Chandra Varma is the name of the legendary ancestor of the Kodavas (Kodagas, Coorgs or Coorgis).

== Sources ==
The legend of Chandra Varma is found in four chapters (11 to 14) of the Kaveri Purana which is part of the Skanda Purana.

== Kadamba Origin ==
According to Col Wilks, B L Rice and B D Ganapathy, the Coorgs or Kodagus (Kodavas) were Kadambas who were led by a king named Chandra Varma.

== Legend ==
Chandra Varma was the fourth son of Chandravamshi Kshatriya Emperor Siddartha of Dravida Matsya desha. There were a number of Matsya deshas across India, while the main one was in North India. Dravida was a name for South India. Chandra Varma had an army and settled in Kodagu (Coorg), which was called Kroda desha at that time. A devotee of Mother Goddess Parvathi, Chandra Varma went on a pilgrimage across peninsular India with his army to Jagannath, Tirupati, Kanchi, Chidambaram, Srirangam, Dhanushkoti, Rameshwaram and Ananthasayana and became the first king of Kodagu. He married a Shudra goddess, an apsara who was made by Parvathi and who worked as a peasant, and had ten sons.

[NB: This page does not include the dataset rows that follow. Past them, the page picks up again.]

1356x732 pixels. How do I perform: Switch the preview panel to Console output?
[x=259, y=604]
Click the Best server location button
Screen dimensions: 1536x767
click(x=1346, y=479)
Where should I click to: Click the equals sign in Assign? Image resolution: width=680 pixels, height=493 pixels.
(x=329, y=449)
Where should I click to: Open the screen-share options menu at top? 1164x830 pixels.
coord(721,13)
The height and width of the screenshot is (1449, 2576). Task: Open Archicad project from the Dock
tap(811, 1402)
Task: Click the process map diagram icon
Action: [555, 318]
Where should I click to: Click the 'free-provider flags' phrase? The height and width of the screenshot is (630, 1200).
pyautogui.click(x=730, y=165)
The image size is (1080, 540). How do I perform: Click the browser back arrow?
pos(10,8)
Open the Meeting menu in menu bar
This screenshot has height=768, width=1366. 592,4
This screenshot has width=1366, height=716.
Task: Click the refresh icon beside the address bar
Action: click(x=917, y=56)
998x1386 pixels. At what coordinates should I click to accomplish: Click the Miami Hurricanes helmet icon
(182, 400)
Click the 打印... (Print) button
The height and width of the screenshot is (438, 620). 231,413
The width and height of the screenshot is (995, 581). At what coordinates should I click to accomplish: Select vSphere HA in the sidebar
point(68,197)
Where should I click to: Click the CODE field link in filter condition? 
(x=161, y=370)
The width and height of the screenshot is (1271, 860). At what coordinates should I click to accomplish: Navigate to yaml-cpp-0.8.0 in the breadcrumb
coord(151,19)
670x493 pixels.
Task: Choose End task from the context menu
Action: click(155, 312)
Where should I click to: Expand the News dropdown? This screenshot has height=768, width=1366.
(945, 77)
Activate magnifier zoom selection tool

His sons married the daughters of the king of Vidarbha and his Shudra queen. Chandra Varma was succeeded as king by his eldest son Devakanta. Legend has it that it was during the lifetime of Devakanta that the river Kaveri originated in Kodagu and flowed through South India. The Kaveri Purana states that Chandra Varma's progeny levelled the land, brought it under cultivation and invited Brahmins and other castes to settle the region.